Digital volume control is also possible so your PI can double as a digital preamp, too. In my personal opinion, there’s very little audible difference between a well set up PI DAC versus a 2000 Euro DAC. So if you want to maximize value for money, start here.
Raspberry PI DACs aren’t perfect though. Lack of external digital inputs can be an issue here. So forget about being able to hook up your TV to your PI DAC or any other source for that matter. In most cases a PI DAC can only be used within the confines of its own ecosystem. Some notable exceptions exist but they are not the norm. Last but not least, your overall sonic experience largely depends on your Raspberry PI power supply. And then there are factors you cannot control such as electrical noise generated by the Raspberry PI board itself. Although most boards are engineered to be isolated from interferences, external digital-to-analog converters do have a slight edge here. Upgrade ability might also be an issue since you cannot run the DAC daughter board separately from the Raspberry PI. Thus, if a newer PI board is released and you plan on upgrading, no compatibility can be limited.

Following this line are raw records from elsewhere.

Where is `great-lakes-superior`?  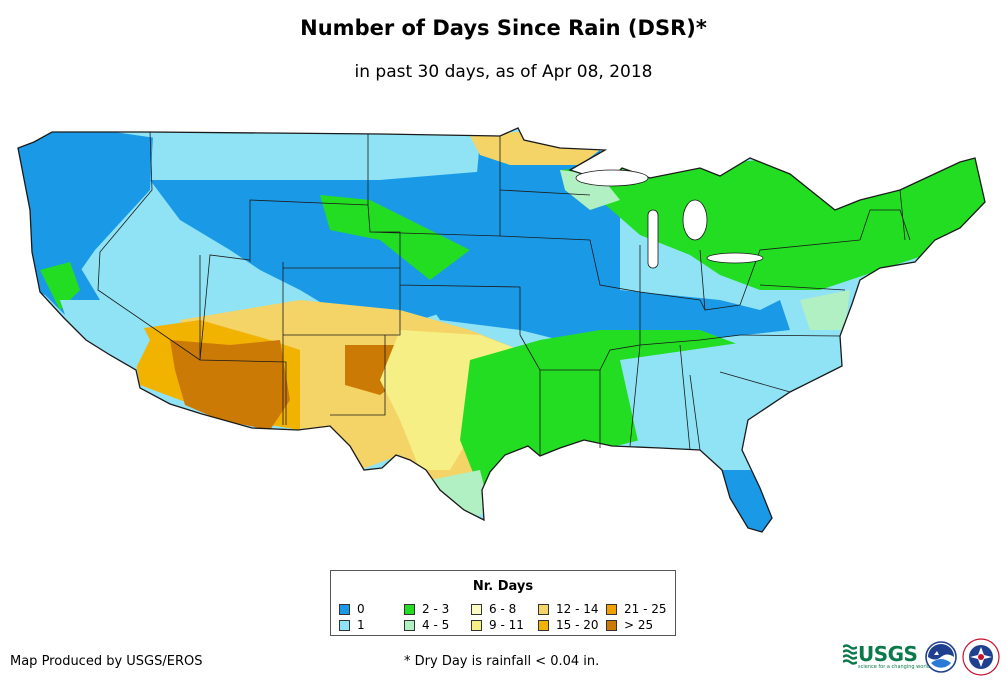 great-lakes-superior is located at coordinates (612, 178).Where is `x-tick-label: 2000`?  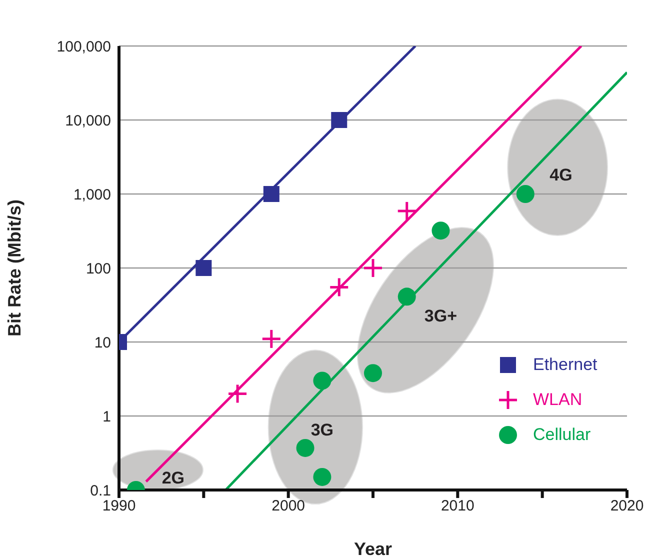
x-tick-label: 2000 is located at coordinates (289, 506).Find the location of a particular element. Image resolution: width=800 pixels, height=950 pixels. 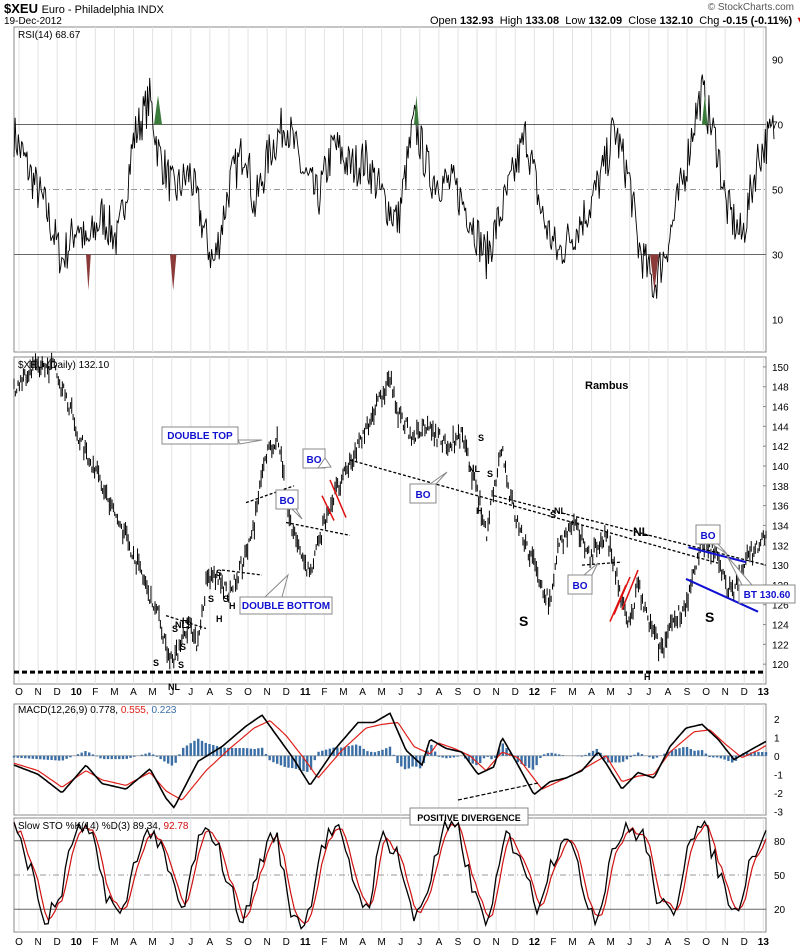

bo-callout-4-text: BO is located at coordinates (580, 586).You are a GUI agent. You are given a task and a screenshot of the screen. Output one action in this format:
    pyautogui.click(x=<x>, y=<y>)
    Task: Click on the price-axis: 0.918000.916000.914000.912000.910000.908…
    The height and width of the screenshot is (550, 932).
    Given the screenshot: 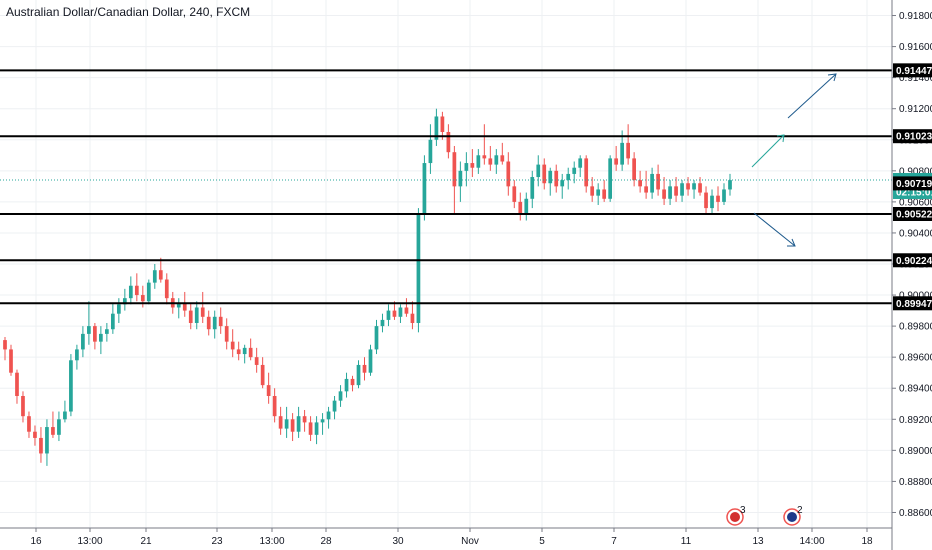 What is the action you would take?
    pyautogui.click(x=912, y=275)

Click here to read my review of current Raspberry PI DACs, especially which HATs are best suited for your needs.
How To Stream Tidal, Qobuz or Spotify
Many users are not interested in streaming local content these days. Instead, they want internet radio or access to audiophile streaming services like Tidal or Qobuz. My favorite Raspberry PI distro that can help you accomplish just that out of the box is Moode Audio (http://moodeaudio.org). Once you have an active subscription with either service, simply log in to your service from the backend.
Using the PI as a NAS?
Before I bought my Synology DS218j, I fiddled around with OpenMediaVault and various Debian distributions. I ended up with a painfully slow data storage solution that would unexpectedly unmount my external USB disks so I gave up on it. I also wanted my storage to be accessible externally but I found that too troublesome. As long as you’re planning to use it as a local storage solution within your LAN, you should be fine. For anything else get a NAS – plain and simple.
How I Personally Use My Raspberry PI
My Raspberry PI runs DietPI and acts as a Roon Bridge. For experimental purposes I have also configured a secondary SD card running Moode. Unfortunately, Moode isn’t a ready-to-use download as it used to be. It’s now become a distro that requires you to run a build-script during installation. Moode is the brainchild of Tim Curtis. Tim has published a great guide on his website on how you get this up and running. I’m sure anyone with basic computer skills can run this installation script.